**Your objective:** Pull out each line of the material below that contains the word "size" and copy those lines in full.

**Material provided:**
- - - - -
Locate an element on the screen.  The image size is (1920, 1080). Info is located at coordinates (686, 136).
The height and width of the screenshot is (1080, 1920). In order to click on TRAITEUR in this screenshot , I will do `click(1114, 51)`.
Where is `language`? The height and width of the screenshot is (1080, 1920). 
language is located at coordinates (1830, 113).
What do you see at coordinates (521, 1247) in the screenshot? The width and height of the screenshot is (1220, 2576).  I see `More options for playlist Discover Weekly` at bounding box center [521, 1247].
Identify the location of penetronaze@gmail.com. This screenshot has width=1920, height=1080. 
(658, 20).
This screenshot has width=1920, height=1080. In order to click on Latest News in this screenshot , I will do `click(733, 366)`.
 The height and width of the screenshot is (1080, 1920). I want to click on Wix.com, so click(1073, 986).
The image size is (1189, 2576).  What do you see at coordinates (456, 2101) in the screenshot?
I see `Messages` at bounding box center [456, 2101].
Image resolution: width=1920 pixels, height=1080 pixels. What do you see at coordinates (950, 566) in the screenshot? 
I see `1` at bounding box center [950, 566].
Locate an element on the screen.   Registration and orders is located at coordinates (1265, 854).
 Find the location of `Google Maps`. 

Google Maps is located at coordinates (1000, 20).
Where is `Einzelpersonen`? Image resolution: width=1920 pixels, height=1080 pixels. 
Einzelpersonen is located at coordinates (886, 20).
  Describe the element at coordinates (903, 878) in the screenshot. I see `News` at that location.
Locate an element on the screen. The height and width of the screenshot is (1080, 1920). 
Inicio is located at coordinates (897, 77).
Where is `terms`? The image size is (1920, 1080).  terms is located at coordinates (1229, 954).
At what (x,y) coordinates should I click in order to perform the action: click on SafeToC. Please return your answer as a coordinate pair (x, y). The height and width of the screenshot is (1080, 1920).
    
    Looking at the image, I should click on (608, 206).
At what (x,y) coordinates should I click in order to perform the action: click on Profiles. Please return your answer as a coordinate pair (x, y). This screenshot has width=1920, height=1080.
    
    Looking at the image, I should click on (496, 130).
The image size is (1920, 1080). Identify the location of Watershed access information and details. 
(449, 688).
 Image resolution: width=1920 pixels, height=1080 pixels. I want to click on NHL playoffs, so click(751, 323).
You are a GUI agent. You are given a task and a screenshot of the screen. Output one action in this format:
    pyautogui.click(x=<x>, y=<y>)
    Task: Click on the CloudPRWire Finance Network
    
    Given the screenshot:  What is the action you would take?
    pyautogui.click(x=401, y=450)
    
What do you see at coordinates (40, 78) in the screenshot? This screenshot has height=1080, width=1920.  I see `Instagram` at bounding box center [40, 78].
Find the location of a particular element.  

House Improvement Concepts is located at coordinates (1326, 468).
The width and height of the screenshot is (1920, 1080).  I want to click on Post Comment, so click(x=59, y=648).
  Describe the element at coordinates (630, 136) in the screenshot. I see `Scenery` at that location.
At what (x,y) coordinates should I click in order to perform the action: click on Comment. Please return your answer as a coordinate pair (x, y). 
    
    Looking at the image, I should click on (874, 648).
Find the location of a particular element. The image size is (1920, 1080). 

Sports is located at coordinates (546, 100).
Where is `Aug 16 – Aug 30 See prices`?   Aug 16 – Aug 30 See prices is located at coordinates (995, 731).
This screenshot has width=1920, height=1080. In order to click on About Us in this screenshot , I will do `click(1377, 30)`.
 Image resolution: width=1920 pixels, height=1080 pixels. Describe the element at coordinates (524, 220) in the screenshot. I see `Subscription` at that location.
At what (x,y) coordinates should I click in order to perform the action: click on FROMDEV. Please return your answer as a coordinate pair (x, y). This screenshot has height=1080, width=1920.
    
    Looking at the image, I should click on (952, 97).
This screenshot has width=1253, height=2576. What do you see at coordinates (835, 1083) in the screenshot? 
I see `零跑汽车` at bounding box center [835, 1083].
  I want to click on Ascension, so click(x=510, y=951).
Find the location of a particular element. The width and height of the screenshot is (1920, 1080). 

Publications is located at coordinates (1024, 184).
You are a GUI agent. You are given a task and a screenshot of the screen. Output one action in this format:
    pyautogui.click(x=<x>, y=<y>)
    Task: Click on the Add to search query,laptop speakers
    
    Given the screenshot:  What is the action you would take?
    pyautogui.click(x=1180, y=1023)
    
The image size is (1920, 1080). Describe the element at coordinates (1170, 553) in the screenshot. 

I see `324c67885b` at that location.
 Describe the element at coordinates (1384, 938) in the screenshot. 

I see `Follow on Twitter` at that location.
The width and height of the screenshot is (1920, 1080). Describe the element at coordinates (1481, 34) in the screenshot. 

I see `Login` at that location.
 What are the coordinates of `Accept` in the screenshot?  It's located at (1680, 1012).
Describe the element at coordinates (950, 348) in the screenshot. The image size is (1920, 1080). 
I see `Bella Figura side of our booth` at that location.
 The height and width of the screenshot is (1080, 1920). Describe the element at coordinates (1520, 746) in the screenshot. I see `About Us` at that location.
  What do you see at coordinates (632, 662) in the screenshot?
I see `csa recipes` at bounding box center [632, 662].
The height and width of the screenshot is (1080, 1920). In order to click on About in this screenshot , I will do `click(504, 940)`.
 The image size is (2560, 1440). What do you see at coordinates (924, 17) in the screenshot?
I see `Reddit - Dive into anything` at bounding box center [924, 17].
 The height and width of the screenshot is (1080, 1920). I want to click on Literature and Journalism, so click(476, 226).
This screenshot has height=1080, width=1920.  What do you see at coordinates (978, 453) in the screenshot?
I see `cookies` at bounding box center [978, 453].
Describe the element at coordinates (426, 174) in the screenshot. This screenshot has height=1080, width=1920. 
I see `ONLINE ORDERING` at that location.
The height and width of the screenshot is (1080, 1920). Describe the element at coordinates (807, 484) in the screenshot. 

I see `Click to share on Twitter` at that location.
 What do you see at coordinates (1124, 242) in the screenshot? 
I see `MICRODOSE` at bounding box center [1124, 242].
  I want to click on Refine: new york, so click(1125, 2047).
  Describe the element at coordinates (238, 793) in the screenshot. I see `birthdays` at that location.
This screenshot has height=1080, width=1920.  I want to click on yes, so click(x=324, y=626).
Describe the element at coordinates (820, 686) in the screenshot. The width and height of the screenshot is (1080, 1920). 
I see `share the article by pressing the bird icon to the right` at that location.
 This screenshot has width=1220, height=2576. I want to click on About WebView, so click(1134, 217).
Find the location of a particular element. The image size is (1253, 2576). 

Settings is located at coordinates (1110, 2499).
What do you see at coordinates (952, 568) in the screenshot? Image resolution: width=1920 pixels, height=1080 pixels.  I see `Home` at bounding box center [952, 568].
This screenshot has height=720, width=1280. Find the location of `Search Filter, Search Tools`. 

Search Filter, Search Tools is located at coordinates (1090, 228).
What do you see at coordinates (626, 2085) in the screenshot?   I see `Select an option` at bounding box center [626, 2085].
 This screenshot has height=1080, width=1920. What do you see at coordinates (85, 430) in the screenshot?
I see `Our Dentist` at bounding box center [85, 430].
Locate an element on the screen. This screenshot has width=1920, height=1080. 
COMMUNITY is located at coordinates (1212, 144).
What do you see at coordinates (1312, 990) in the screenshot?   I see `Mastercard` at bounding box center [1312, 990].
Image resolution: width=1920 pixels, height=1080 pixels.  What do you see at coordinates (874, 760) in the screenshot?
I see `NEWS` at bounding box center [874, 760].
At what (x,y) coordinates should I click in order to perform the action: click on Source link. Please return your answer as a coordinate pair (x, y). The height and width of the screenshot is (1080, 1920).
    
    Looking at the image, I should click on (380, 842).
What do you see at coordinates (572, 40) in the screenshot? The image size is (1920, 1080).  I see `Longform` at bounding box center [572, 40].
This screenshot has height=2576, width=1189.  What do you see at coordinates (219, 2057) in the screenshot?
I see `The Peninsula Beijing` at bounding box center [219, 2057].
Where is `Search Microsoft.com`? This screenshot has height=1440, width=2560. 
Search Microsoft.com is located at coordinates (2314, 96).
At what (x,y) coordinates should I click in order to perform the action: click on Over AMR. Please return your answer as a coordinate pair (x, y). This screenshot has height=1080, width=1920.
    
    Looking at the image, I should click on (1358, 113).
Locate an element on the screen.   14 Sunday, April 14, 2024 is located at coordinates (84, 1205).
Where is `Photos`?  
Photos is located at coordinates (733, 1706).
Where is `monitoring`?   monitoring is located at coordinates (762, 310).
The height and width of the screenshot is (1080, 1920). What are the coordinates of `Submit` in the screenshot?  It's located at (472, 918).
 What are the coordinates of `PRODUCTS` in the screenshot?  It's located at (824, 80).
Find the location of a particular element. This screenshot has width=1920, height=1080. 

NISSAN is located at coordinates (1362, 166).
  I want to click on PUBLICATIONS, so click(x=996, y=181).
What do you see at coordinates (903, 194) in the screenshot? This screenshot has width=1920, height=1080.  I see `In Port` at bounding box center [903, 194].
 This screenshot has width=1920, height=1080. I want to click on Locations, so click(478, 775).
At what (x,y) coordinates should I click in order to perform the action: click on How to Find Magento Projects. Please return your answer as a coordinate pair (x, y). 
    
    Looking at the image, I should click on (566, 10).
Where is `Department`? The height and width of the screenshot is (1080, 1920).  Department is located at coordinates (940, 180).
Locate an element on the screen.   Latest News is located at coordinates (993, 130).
- - - - -
**Result for this task:**
Locate an element on the screen.  The image size is (1920, 1080). Info is located at coordinates (686, 136).
The image size is (1189, 2576).  What do you see at coordinates (456, 2101) in the screenshot?
Where is `terms`? The image size is (1920, 1080).  terms is located at coordinates (1229, 954).
The image size is (1920, 1080). Identify the location of Watershed access information and details. 
Find the location of a particular element. The image size is (1920, 1080). 
The image size is (1920, 1080). Describe the element at coordinates (1170, 553) in the screenshot. 
Describe the element at coordinates (950, 348) in the screenshot. The image size is (1920, 1080). 
 The image size is (2560, 1440). What do you see at coordinates (924, 17) in the screenshot?
Find the location of a particular element. The image size is (1253, 2576). 
What do you see at coordinates (572, 40) in the screenshot? The image size is (1920, 1080).  I see `Longform` at bounding box center [572, 40].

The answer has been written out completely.